***** Input *****

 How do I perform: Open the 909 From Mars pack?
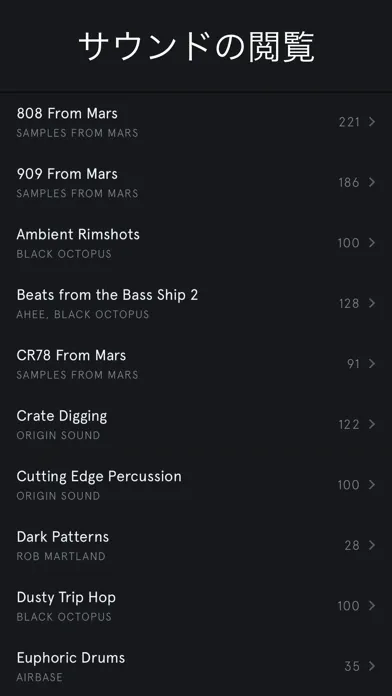point(196,182)
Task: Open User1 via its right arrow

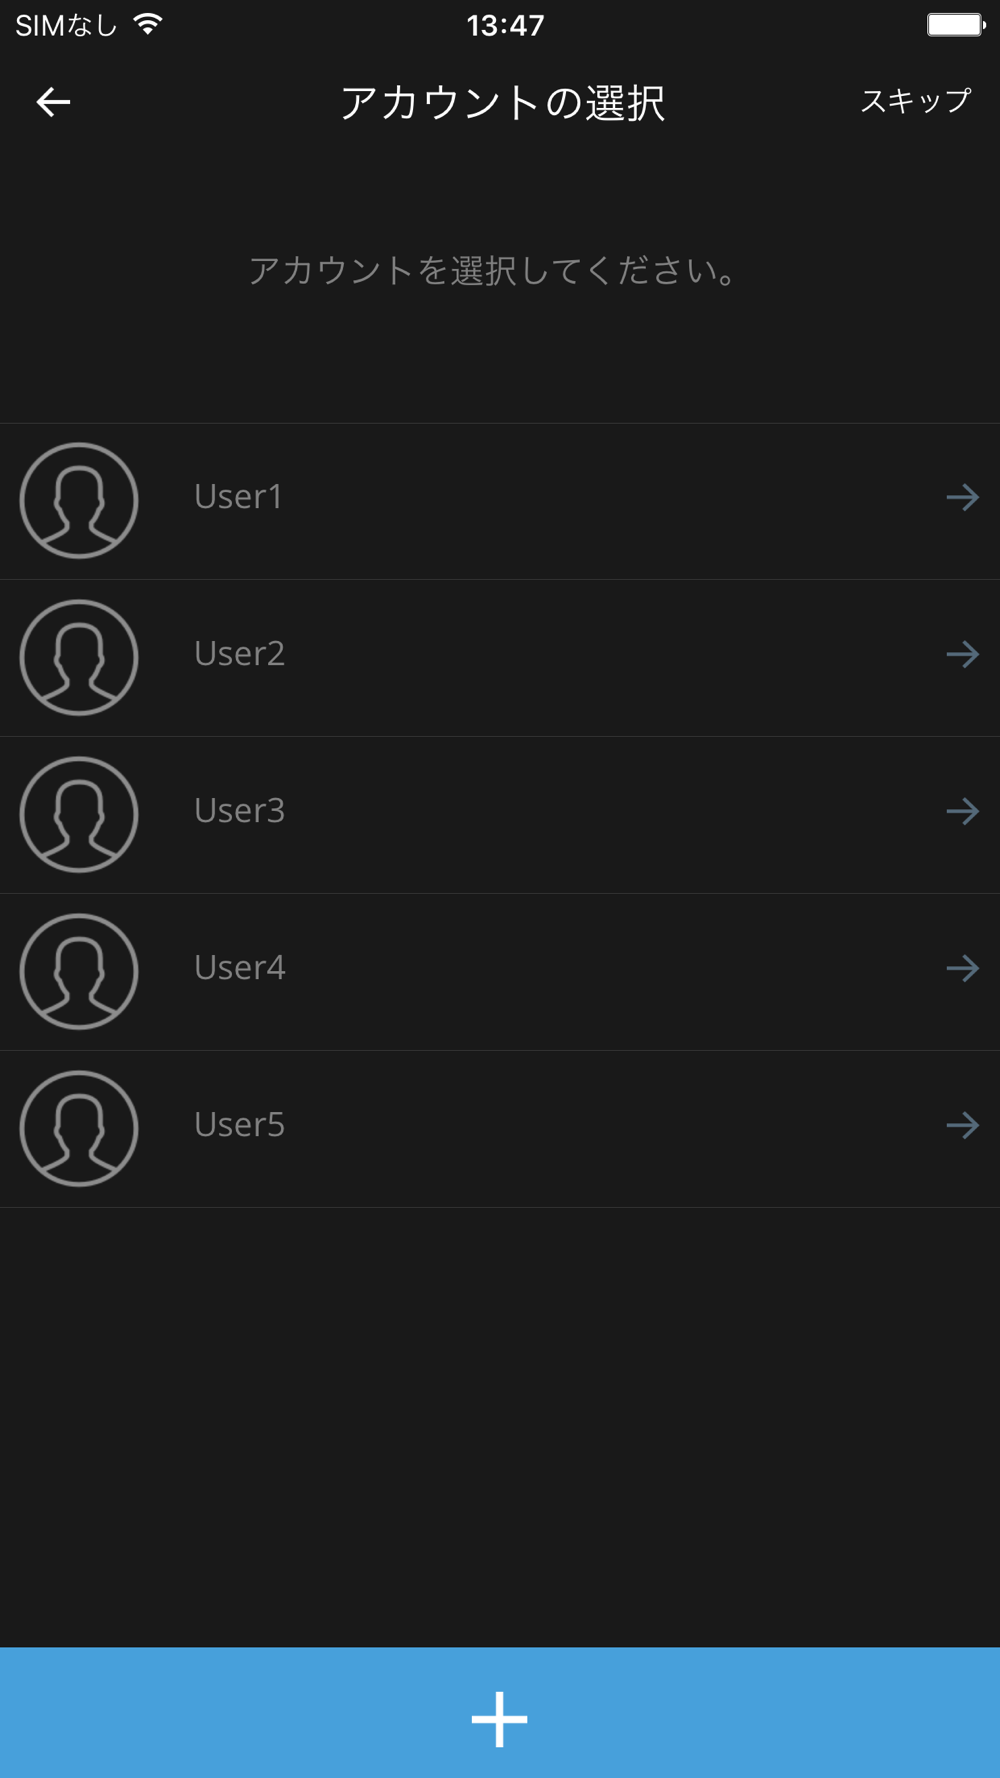Action: (x=963, y=497)
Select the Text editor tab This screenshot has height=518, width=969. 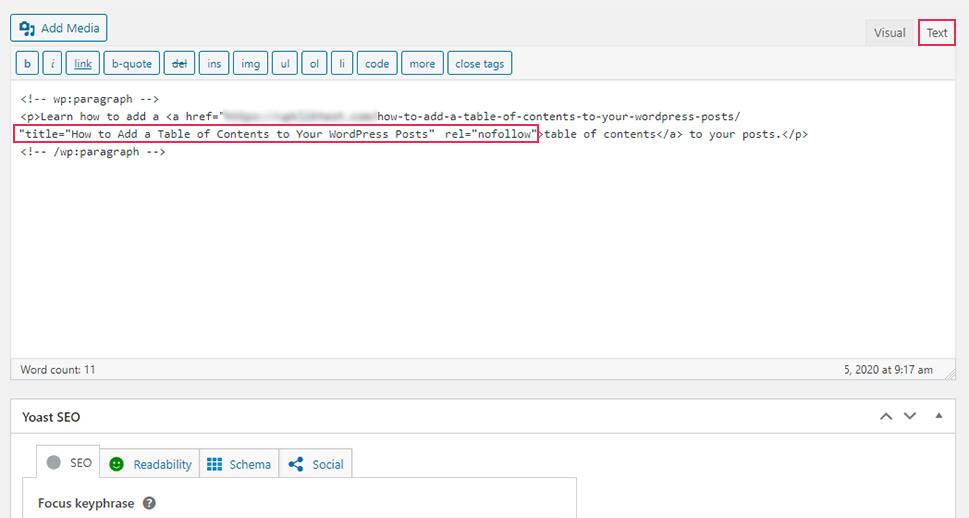click(x=937, y=33)
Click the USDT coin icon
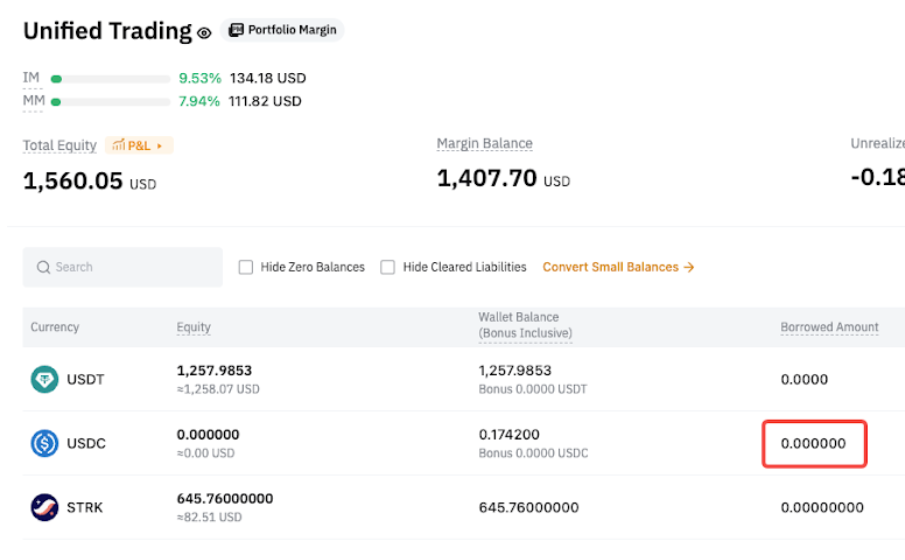The height and width of the screenshot is (560, 905). (44, 380)
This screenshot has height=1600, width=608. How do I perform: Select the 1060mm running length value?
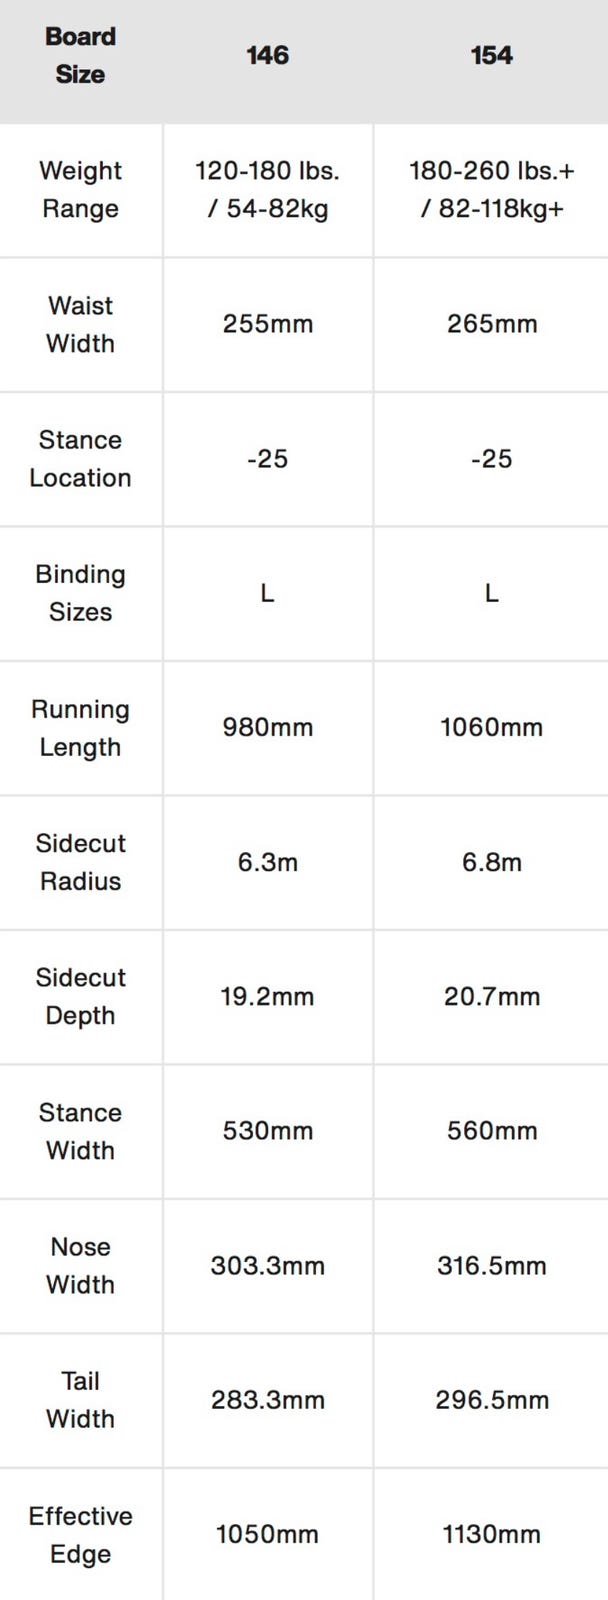click(491, 727)
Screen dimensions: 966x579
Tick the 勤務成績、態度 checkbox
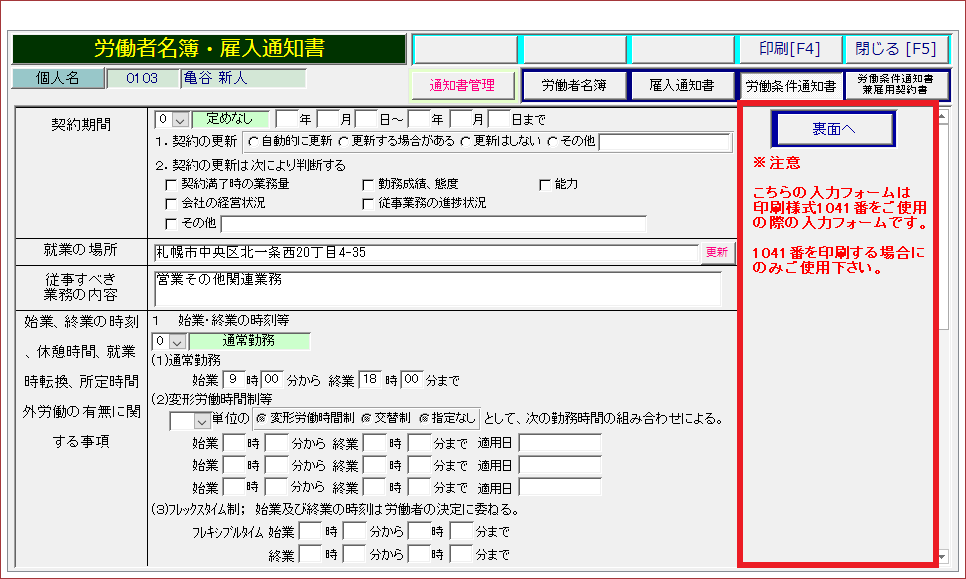pyautogui.click(x=368, y=184)
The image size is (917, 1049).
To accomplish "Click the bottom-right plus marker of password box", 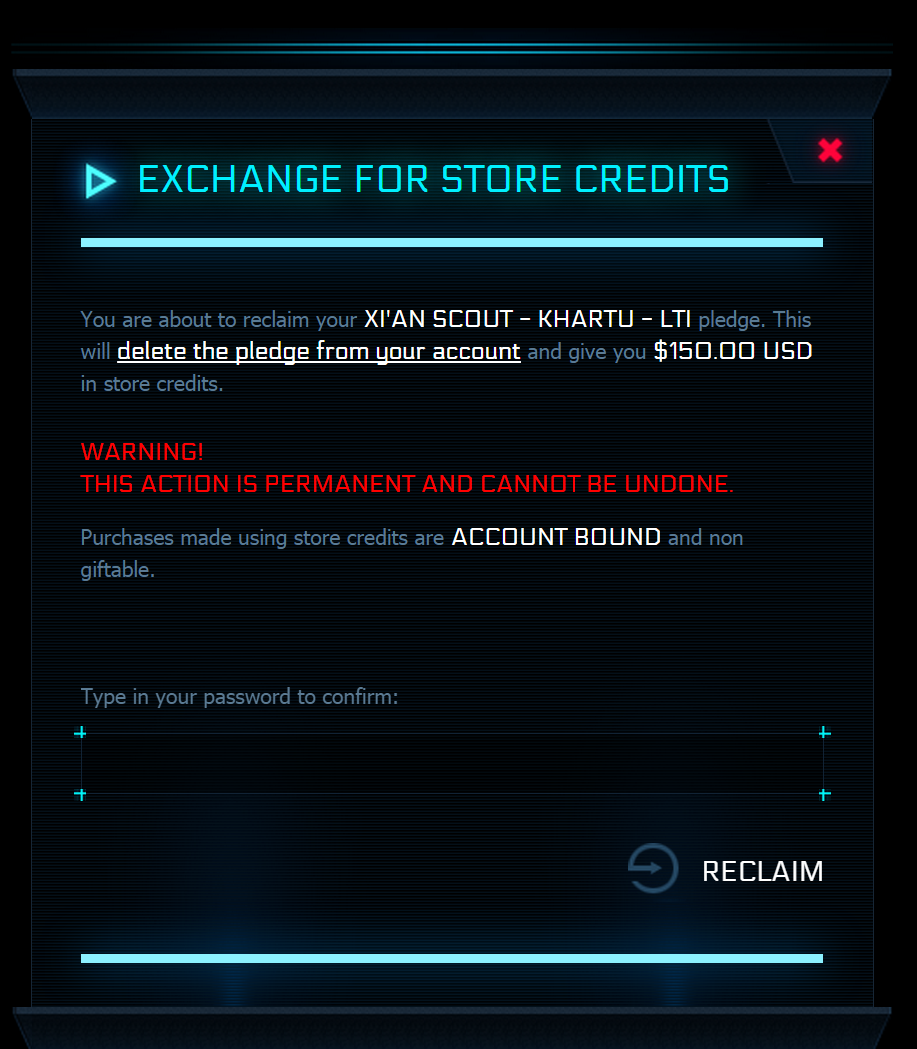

*****

The lines from the one containing "Tick the 勤務成績、態度 checkbox" to the last line of the records, both included: print exactly those and nothing else, leaving out any pictures.

Solution for this exercise —
Tick the 勤務成績、態度 checkbox
pyautogui.click(x=368, y=184)
The image size is (917, 1049).
To accomplish "Click the bottom-right plus marker of password box", 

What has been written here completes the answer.